## Text section
· · · · · · ·

Protecting Skin Grafts

Specialties Wound

Published

Specializes in LTC.

I tried to ask this on another site- was met by a barrage of "OMG CAN'T DIAGNOSE ON THE INTERNETS!"

Let's see if this does any better.

I have a very obese patient, with split thickness grafts to his entire abdomen. He has a small fistula to one area, that occasionally leaks stool. Someone decided to slap a colostomy bag over the fistula, and now we have a large area of graft missing, because of the fragility of the entire area.

I've also noted that he's acquired several smaller areas of shearing from what I assume is improper handling during care.

The ostomy bag is no more, and I've covered the whole thing with Xeroform and ABD pads after a call to his surgeon, but does anyone have a particular product that you think would be good to stabilize and protect the area? Maybe something to put over the Xeroform and gauze? I really don't have anything large enough to protect the whole area- it's a bit of a loose patchwork.

It's not currently infected. Total graft area, I'd say 2'x1.5' roughly.

Specializes in Acute Care, Rehab, Palliative.

You should get a wound care order, either from the MD or a wound care specialist.It would be difficult to recommend a dresing without seeing the area.

Specializes in LTC.

Oh I called the surgeon- he told me to dc the bag and apply xeroform. I just don't have any idea how to secure the whole thing to avoid further trauma. I can't get it through anyone's head that he has to be handled with caution. It's a 15:1 aide ratio- and I think they are going in there doing care by themselves. The treatment isn't my problem- it's protection.

Specializes in Acute Care, Rehab, Palliative.

Did you ask your wound care specialist?

Where I work the MDs or the wound care nurse write orders for dressings including how to secure it.

perhaps putting duoderm type stuff around the area, then use Montgomery straps to secure the dressings.. Old fashioned, I know, but then you are not ripping skin off every time you change the dressing, and those things used to hold the dressing on very well.. the Montgomery straps stay on.. just untie the ties to redo the dressings..

Specializes in LTC.
perhaps putting duoderm type stuff around the area, then use Montgomery straps to secure the dressings.. Old fashioned, I know, but then you are not ripping skin off every time you change the dressing, and those things used to hold the dressing on very well.. the Montgomery straps stay on.. just untie the ties to redo the dressings..

Hey, that might work! I've never seen them used before, but I can get them through Medline. Thanks for the assist.

Are you putting a dry dsg over the xeroform? What about securing with a bunch of large tegaderms?

· · · · · · ·

## Source material

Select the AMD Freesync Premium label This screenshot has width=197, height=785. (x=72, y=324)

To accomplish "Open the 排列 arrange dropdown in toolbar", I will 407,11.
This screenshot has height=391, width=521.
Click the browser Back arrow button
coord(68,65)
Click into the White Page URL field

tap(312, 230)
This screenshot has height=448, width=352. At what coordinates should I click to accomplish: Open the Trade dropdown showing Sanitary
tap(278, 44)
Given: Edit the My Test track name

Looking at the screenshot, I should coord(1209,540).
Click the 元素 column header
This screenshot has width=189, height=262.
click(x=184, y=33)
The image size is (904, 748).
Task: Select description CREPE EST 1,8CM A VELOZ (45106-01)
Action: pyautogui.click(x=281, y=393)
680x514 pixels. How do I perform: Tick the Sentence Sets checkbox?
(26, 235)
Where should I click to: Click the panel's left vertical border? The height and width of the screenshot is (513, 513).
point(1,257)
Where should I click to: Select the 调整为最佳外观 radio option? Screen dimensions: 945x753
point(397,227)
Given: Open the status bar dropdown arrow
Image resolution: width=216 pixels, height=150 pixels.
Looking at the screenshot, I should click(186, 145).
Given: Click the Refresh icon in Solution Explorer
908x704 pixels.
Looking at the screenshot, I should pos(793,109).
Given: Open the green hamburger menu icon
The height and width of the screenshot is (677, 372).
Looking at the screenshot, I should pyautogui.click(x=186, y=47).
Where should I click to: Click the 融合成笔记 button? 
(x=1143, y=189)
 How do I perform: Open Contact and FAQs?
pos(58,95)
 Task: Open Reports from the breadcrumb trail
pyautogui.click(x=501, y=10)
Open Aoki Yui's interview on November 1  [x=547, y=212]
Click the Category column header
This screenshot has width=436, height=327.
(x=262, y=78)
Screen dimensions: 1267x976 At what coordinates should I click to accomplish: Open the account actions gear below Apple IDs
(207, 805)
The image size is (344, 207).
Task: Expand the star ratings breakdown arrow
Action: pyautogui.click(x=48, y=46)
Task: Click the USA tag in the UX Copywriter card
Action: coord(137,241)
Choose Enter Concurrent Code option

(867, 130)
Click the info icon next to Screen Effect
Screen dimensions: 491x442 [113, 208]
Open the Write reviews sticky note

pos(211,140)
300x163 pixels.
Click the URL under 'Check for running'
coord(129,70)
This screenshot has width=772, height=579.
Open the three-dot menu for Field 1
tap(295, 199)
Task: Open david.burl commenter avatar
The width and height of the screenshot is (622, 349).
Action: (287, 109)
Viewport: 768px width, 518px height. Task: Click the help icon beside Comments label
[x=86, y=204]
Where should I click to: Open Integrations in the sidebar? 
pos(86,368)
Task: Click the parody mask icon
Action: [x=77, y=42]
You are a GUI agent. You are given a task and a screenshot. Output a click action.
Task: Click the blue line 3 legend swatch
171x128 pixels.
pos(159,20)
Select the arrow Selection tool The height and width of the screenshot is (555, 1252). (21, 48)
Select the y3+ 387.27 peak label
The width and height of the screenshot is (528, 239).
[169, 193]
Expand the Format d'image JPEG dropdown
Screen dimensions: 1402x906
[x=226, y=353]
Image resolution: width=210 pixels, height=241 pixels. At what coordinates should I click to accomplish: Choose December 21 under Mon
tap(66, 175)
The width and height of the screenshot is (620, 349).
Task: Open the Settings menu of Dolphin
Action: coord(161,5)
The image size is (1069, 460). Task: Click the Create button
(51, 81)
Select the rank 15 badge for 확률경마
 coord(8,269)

· · · · · · ·

## Problems and tasks
a. Answer these questions from the thread on protecting skin grafts, marking your answers (i), (ii) and (iii):
(i) What did the surgeon instruct the poster to apply?
(ii) Roughly how large does the poster estimate the total graft area to be?
(iii) What aide ratio does the poster mention?
b. Decide whether each statement agrees with the thread on protecting skin grafts. Answer yes or no, and quote the words from the thread that settle it.
(i) The patient's graft area is currently infected.
(ii) The poster had seen Montgomery straps used before.
(iii) The poster can obtain Montgomery straps through Medline.
c. List every distinct specialty that follows the words "Specializes in" in the thread on protecting skin grafts.

## Solutions per task
a.
(i) Xeroform
(ii) 2'x1.5'
(iii) 15:1

b.
(i) No: "It's not currently infected."
(ii) No: "I've never seen them used before"
(iii) Yes: "I can get them through Medline."

c.
LTC
Acute Care
Rehab
Palliative